■ **PROBLEM DETAILS**
Rewrite the rows below, putting "check box" in place of every "checkbox" and leaving everything else unchanged.

■ **THE INPUT**
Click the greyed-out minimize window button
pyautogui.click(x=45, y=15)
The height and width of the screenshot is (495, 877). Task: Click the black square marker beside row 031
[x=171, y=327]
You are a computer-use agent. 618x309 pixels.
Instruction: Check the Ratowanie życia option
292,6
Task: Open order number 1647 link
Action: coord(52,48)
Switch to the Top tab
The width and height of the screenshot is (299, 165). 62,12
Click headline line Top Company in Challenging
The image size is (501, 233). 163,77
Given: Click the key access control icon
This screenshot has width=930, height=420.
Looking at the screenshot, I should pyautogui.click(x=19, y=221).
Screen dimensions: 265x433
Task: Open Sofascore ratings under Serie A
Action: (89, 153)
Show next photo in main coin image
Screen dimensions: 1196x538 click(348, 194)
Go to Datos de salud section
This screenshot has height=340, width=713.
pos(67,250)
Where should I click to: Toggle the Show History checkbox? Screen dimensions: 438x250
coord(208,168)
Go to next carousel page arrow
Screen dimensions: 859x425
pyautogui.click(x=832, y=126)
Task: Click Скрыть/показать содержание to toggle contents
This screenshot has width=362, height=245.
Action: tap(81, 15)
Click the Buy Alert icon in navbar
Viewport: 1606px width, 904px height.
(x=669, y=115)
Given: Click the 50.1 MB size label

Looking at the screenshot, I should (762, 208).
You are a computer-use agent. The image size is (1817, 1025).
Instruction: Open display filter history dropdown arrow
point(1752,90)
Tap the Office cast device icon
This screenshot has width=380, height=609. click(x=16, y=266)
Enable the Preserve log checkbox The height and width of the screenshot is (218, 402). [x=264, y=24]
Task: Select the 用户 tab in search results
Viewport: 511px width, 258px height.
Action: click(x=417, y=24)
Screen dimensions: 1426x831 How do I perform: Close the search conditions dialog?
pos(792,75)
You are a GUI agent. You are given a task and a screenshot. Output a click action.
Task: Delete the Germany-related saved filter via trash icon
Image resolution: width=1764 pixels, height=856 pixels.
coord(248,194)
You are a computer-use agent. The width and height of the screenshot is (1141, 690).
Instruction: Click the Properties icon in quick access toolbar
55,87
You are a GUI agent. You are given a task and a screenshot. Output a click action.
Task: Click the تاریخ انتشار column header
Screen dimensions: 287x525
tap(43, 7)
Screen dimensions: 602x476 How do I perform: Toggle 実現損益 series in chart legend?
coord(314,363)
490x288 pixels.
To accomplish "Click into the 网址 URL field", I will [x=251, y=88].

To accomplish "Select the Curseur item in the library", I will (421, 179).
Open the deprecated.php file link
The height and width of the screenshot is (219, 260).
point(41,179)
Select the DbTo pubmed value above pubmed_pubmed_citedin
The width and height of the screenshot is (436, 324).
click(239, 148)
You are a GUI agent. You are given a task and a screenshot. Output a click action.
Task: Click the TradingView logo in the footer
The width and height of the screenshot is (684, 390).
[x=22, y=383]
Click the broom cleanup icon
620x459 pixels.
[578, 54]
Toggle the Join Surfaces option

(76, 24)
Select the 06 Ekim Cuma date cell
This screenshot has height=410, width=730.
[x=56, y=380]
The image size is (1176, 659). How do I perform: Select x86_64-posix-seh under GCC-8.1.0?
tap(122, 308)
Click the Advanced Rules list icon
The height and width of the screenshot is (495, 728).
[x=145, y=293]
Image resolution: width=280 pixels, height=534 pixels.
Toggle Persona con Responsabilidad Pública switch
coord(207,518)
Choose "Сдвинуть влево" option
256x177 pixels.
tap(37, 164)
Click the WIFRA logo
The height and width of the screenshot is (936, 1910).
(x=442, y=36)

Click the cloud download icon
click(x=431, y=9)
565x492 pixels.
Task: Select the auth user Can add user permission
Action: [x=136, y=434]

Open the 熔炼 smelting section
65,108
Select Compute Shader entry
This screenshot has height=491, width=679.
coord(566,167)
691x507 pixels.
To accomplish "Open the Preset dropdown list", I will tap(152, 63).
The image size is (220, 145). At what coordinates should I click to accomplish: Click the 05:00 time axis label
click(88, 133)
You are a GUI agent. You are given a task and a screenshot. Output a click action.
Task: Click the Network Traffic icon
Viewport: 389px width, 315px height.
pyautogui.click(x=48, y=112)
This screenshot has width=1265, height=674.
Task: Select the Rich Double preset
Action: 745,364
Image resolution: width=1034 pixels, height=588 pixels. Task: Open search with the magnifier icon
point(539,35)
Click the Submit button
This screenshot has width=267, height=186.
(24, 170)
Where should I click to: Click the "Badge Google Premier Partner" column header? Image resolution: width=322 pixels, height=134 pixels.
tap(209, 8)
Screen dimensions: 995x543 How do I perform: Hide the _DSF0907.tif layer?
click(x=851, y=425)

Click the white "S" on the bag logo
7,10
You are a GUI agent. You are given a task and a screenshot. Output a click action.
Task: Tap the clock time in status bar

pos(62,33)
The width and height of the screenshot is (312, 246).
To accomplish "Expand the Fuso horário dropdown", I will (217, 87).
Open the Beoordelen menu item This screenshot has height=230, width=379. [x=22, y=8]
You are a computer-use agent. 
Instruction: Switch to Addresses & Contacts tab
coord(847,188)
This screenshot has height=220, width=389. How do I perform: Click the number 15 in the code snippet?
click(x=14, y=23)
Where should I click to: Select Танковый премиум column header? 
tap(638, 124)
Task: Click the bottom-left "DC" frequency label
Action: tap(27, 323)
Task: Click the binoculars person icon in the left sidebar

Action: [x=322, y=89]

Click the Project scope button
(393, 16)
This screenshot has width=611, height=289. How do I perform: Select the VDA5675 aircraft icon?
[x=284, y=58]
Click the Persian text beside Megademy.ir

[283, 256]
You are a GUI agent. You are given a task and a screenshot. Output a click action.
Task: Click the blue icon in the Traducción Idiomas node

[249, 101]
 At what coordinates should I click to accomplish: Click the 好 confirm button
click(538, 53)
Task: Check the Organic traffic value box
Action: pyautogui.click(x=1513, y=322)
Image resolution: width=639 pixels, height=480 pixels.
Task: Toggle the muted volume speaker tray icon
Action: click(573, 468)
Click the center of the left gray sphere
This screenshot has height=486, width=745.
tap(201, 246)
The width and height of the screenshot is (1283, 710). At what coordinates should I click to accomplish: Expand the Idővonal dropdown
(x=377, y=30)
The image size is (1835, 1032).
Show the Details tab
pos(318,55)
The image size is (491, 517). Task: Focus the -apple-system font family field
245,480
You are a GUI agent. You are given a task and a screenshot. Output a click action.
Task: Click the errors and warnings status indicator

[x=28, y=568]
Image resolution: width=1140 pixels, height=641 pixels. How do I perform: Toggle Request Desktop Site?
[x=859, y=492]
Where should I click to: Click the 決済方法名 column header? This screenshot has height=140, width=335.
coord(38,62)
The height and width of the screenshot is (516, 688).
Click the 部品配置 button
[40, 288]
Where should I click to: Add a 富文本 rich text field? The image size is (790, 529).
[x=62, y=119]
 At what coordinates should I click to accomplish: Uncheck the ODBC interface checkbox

■ **TASK SOLUTION**
Click the greyed-out minimize window button
pyautogui.click(x=45, y=15)
The height and width of the screenshot is (495, 877). Task: Click the black square marker beside row 031
[x=171, y=327]
You are a computer-use agent. 618x309 pixels.
Instruction: Check the Ratowanie życia option
292,6
Task: Open order number 1647 link
Action: coord(52,48)
Switch to the Top tab
The width and height of the screenshot is (299, 165). 62,12
Click headline line Top Company in Challenging
The image size is (501, 233). 163,77
Given: Click the key access control icon
This screenshot has width=930, height=420.
Looking at the screenshot, I should pyautogui.click(x=19, y=221).
Screen dimensions: 265x433
Task: Open Sofascore ratings under Serie A
Action: (89, 153)
Show next photo in main coin image
Screen dimensions: 1196x538 click(348, 194)
Go to Datos de salud section
This screenshot has height=340, width=713.
pos(67,250)
Where should I click to: Toggle the Show History check box? Screen dimensions: 438x250
coord(208,168)
Go to next carousel page arrow
Screen dimensions: 859x425
pyautogui.click(x=832, y=126)
Task: Click Скрыть/показать содержание to toggle contents
This screenshot has width=362, height=245.
Action: tap(81, 15)
Click the Buy Alert icon in navbar
Viewport: 1606px width, 904px height.
(x=669, y=115)
Given: Click the 50.1 MB size label

Looking at the screenshot, I should (762, 208).
You are a computer-use agent. The image size is (1817, 1025).
Instruction: Open display filter history dropdown arrow
point(1752,90)
Tap the Office cast device icon
This screenshot has width=380, height=609. click(x=16, y=266)
Enable the Preserve log check box The height and width of the screenshot is (218, 402). [x=264, y=24]
Task: Select the 用户 tab in search results
Viewport: 511px width, 258px height.
Action: click(x=417, y=24)
Screen dimensions: 1426x831 How do I perform: Close the search conditions dialog?
pos(792,75)
You are a GUI agent. You are given a task and a screenshot. Output a click action.
Task: Delete the Germany-related saved filter via trash icon
Image resolution: width=1764 pixels, height=856 pixels.
coord(248,194)
You are a computer-use agent. The width and height of the screenshot is (1141, 690).
Instruction: Click the Properties icon in quick access toolbar
55,87
You are a GUI agent. You are given a task and a screenshot. Output a click action.
Task: Click the تاریخ انتشار column header
Screen dimensions: 287x525
tap(43, 7)
Screen dimensions: 602x476 How do I perform: Toggle 実現損益 series in chart legend?
coord(314,363)
490x288 pixels.
To accomplish "Click into the 网址 URL field", I will [x=251, y=88].

To accomplish "Select the Curseur item in the library", I will (421, 179).
Open the deprecated.php file link
The height and width of the screenshot is (219, 260).
point(41,179)
Select the DbTo pubmed value above pubmed_pubmed_citedin
The width and height of the screenshot is (436, 324).
click(239, 148)
You are a GUI agent. You are given a task and a screenshot. Output a click action.
Task: Click the TradingView logo in the footer
The width and height of the screenshot is (684, 390).
[x=22, y=383]
Click the broom cleanup icon
620x459 pixels.
[578, 54]
Toggle the Join Surfaces option

(76, 24)
Select the 06 Ekim Cuma date cell
This screenshot has height=410, width=730.
[x=56, y=380]
The image size is (1176, 659). How do I perform: Select x86_64-posix-seh under GCC-8.1.0?
tap(122, 308)
Click the Advanced Rules list icon
The height and width of the screenshot is (495, 728).
[x=145, y=293]
Image resolution: width=280 pixels, height=534 pixels.
Toggle Persona con Responsabilidad Pública switch
coord(207,518)
Choose "Сдвинуть влево" option
256x177 pixels.
tap(37, 164)
Click the WIFRA logo
The height and width of the screenshot is (936, 1910).
(x=442, y=36)

Click the cloud download icon
click(x=431, y=9)
565x492 pixels.
Task: Select the auth user Can add user permission
Action: [x=136, y=434]

Open the 熔炼 smelting section
65,108
Select Compute Shader entry
This screenshot has height=491, width=679.
coord(566,167)
691x507 pixels.
To accomplish "Open the Preset dropdown list", I will tap(152, 63).
The image size is (220, 145). At what coordinates should I click to accomplish: Click the 05:00 time axis label
click(88, 133)
You are a GUI agent. You are given a task and a screenshot. Output a click action.
Task: Click the Network Traffic icon
Viewport: 389px width, 315px height.
pyautogui.click(x=48, y=112)
This screenshot has width=1265, height=674.
Task: Select the Rich Double preset
Action: 745,364
Image resolution: width=1034 pixels, height=588 pixels. Task: Open search with the magnifier icon
point(539,35)
Click the Submit button
This screenshot has width=267, height=186.
(24, 170)
Where should I click to: Click the "Badge Google Premier Partner" column header? Image resolution: width=322 pixels, height=134 pixels.
tap(209, 8)
Screen dimensions: 995x543 How do I perform: Hide the _DSF0907.tif layer?
click(x=851, y=425)

Click the white "S" on the bag logo
7,10
You are a GUI agent. You are given a task and a screenshot. Output a click action.
Task: Tap the clock time in status bar

pos(62,33)
The width and height of the screenshot is (312, 246).
To accomplish "Expand the Fuso horário dropdown", I will (217, 87).
Open the Beoordelen menu item This screenshot has height=230, width=379. [x=22, y=8]
You are a computer-use agent. 
Instruction: Switch to Addresses & Contacts tab
coord(847,188)
This screenshot has height=220, width=389. How do I perform: Click the number 15 in the code snippet?
click(x=14, y=23)
Where should I click to: Select Танковый премиум column header? 
tap(638, 124)
Task: Click the bottom-left "DC" frequency label
Action: tap(27, 323)
Task: Click the binoculars person icon in the left sidebar

Action: [x=322, y=89]

Click the Project scope button
(393, 16)
This screenshot has width=611, height=289. How do I perform: Select the VDA5675 aircraft icon?
[x=284, y=58]
Click the Persian text beside Megademy.ir

[283, 256]
You are a GUI agent. You are given a task and a screenshot. Output a click action.
Task: Click the blue icon in the Traducción Idiomas node

[249, 101]
 At what coordinates should I click to accomplish: Click the 好 confirm button
click(538, 53)
Task: Check the Organic traffic value box
Action: pyautogui.click(x=1513, y=322)
Image resolution: width=639 pixels, height=480 pixels.
Task: Toggle the muted volume speaker tray icon
Action: click(573, 468)
Click the center of the left gray sphere
This screenshot has height=486, width=745.
tap(201, 246)
The width and height of the screenshot is (1283, 710). At what coordinates should I click to accomplish: Expand the Idővonal dropdown
(x=377, y=30)
The image size is (1835, 1032).
Show the Details tab
pos(318,55)
The image size is (491, 517). Task: Focus the -apple-system font family field
245,480
You are a GUI agent. You are given a task and a screenshot. Output a click action.
Task: Click the errors and warnings status indicator

[x=28, y=568]
Image resolution: width=1140 pixels, height=641 pixels. How do I perform: Toggle Request Desktop Site?
[x=859, y=492]
Where should I click to: Click the 決済方法名 column header? This screenshot has height=140, width=335.
coord(38,62)
The height and width of the screenshot is (516, 688).
Click the 部品配置 button
[40, 288]
Where should I click to: Add a 富文本 rich text field? The image size is (790, 529).
[x=62, y=119]
 At what coordinates should I click to accomplish: Uncheck the ODBC interface check box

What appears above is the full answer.